This prioritization of security over business is a necessity for restricting China’s access to key technologies, but it comes with a number of risks. First, tech companies are unlikely to warm to government demands that firms sever key relationships without an alternative revenue stream. Such demands will likely increase tensions between governments and the tech sector. Second, it is unclear how effective these restrictions will be given the multiple pathways by which China can acquire US technology–usually via third countries that are not party to US restrictions. The US’s game of national security whack-a-mole is therefore currently incapable of sealing all avenues by which Chinese companies can acquire US technology.
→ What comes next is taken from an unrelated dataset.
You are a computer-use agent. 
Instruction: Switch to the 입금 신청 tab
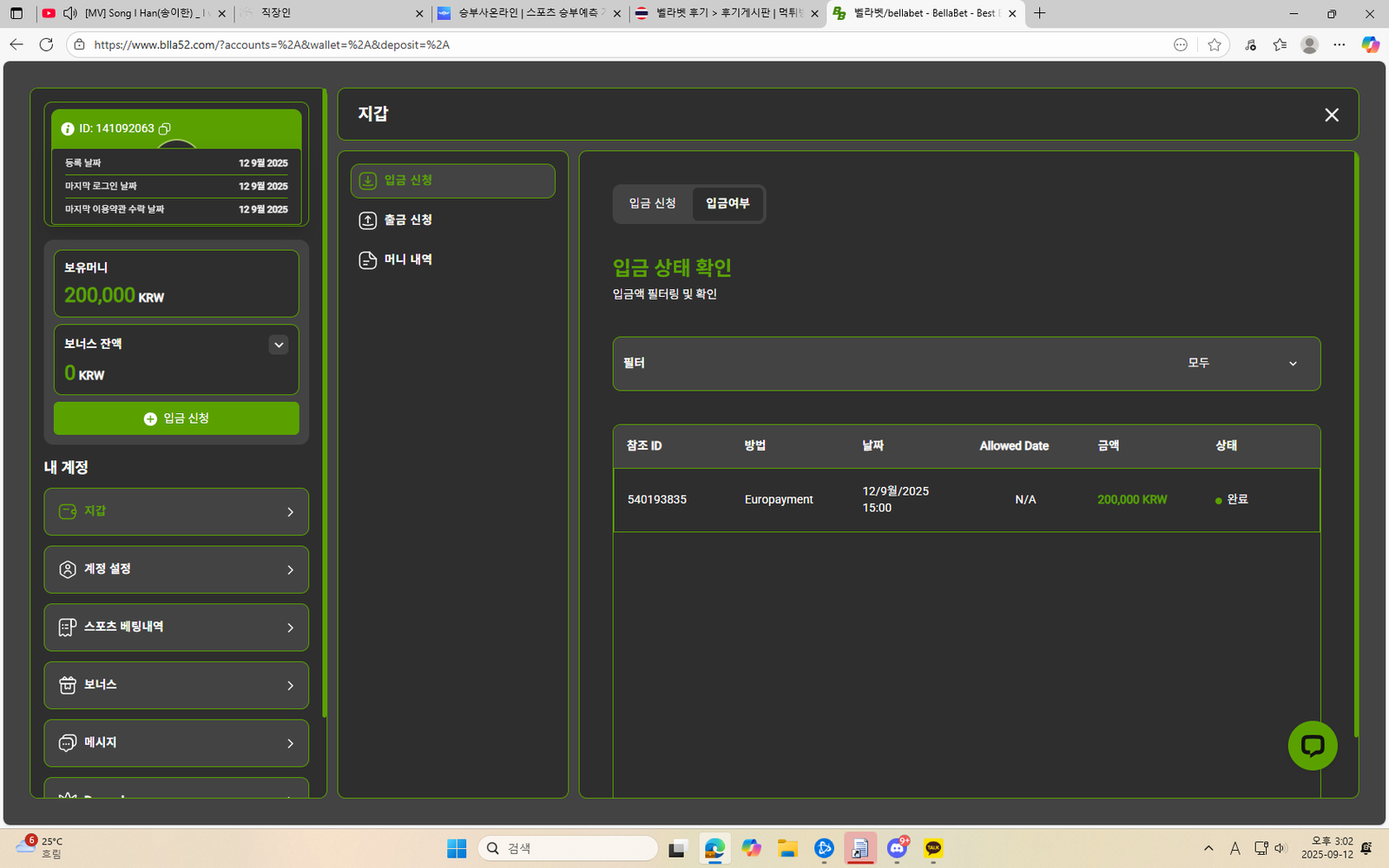pos(652,203)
This does not mean that it is not a gallant effort to restrict US tech exports, but rather that viewing tech as a zero-sum national security contest with China means that entities–and governments–caught in the middle will likely voice frustrations and may end up choosing China over the US.

 

Espionage Alert

Foreign travel a no-go for Chinese officials

Possession of “state secrets” is the CCP’s latest reason for denying its officials foreign travel, while additional regulations over the digital arena and in Hong Kong demonstrate China’s securitization of the public and private sectors.

 

Analysis:

China is clamping down further on what it sees as gaps in its already sweeping anti-espionage campaign. Further revisions to China’s expansive national security law increase restrictions on government officials’ use of confidential information. Individuals in possession of state secrets are now banned from traveling abroad without explicit approval and internet companies will have to demonstrate that they are cracking down on possible leaking of sensitive digital information. While this is more of a continuation and clarification of existing laws concerning state security, the publicity given to this update suggests that its announcement is as much a signal to officials that engagements with foreign actors is off limits, and that the securitization of the Chinese state will take priority over other concerns. Keep in mind as well that China’s definition of a state secret is changeable, arbitrary, and so broad that it often includes business information that Westerners consider utterly benign.
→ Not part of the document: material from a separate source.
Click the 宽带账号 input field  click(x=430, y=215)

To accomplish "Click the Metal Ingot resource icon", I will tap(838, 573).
The announcement in Beijing coincides with a similar trend in Hong Kong, where the introduction of a bill covering digital security highlights the trend towards both Hong Kong’s capitulation to Beijing and the overall prioritization of security (broadly conceived) over other interests. A further notice from CCP officials that espionage charges can be leveled against anyone, regardless of whether any harm occurred to national security interests, further underscores the CCP’s message that anyone can be accused and charged with espionage, a convenient cover for detaining anyone deemed contrary to the CCP’s priorities. 
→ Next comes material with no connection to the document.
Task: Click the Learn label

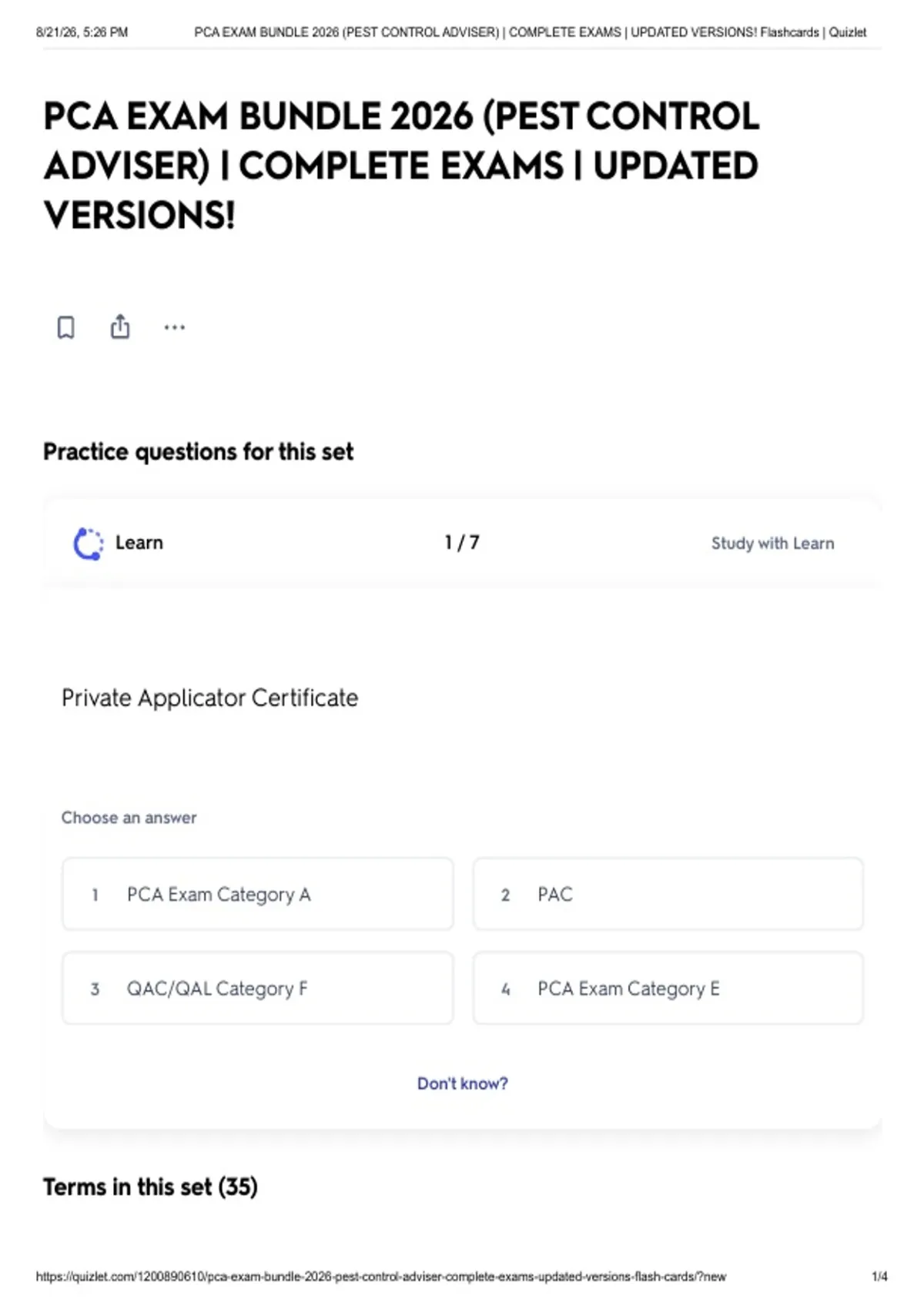Action: [x=139, y=543]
For businesses operating in China, these updates reinforce the existing reality of monitoring and possible arbitrary detainment of operations and employees. The expansion of such efforts to the digital realm and to Hong Kong, however, increasingly places the burden on businesses to both enforce the broadly and vaguely worded “protection of state secrets” and to cooperate fully in the likely case that their employees, data, or internal business dealings fall under the auspices of state security forces.

 

On more thing…

Trade still trumps security for some

 

Analysis:

Italian Prime Minister Giorgia Meloni visited Beijing as part of a “relaunch” (read: flip-flop) of relations between Rome and Beijing despite US and EU concerns that Italy could be the weak link in the West’s collective defense against an increasingly assertive China. In Beijing, Meloni signed trade agreements in an attempt to reset relations after Italy’s flip-flopping on China in recent years: Italy was the first Western state to join China’s flagship Belt-Road Initiative in 2019 and subsequently withdrew just eight months ago. Framing the visit as part of the “Marco Polo” and “Silk Road” spirit, Chinese state media were quick to tout Meloni’s trip as evidence that trade and “pragmatic” reasons should remain the basis for foreign relations, rather than through competition. Meloni’s trip was purportedly about advocating for Italian businesses operating in China, but as we outline above, this trip is unlikely to change how China views foreign firms. While Italy is not the only EU member state to cozy up to China, it is one of the largest to do so, with potentially drastic consequences for how the EU opposes Chinese aggression in the future. 

EU member states take increasingly divergent approaches to China, much to Washington’s annoyance and Beijing’s advantage. Dissent within the EU helps Beijing insofar as it restricts the bloc’s collective decision making on issues like banning Chinese EV imports or condemning China’s human rights record. For states like Hungary, China also represents an economic lifeline where support from other EU members is evaporating. Hungary, which is led by the autocratic and dictator-friendly Viktor Orban, received a staggering 44% of all Chinese investment in the EU last year, two-thirds of which was in EV production, and is beholden to China through a security arrangement that permits Chinese security forces to operate freely in the country. Conversely, states like Poland are taking a firmer stance against China, using bilateral dialogues to pressure China into reducing illegal border crossings into Poland through its border with Belarus. 

Collectively, these cases highlight how different states are diverging in their alignment between pro-West or pro-China camps. Businesses with global operations should avoid applying blanket approaches to their global offices when it comes to navigating geopolitics, particularly regarding shifting local regulatory environments as different states respond to US-China competition.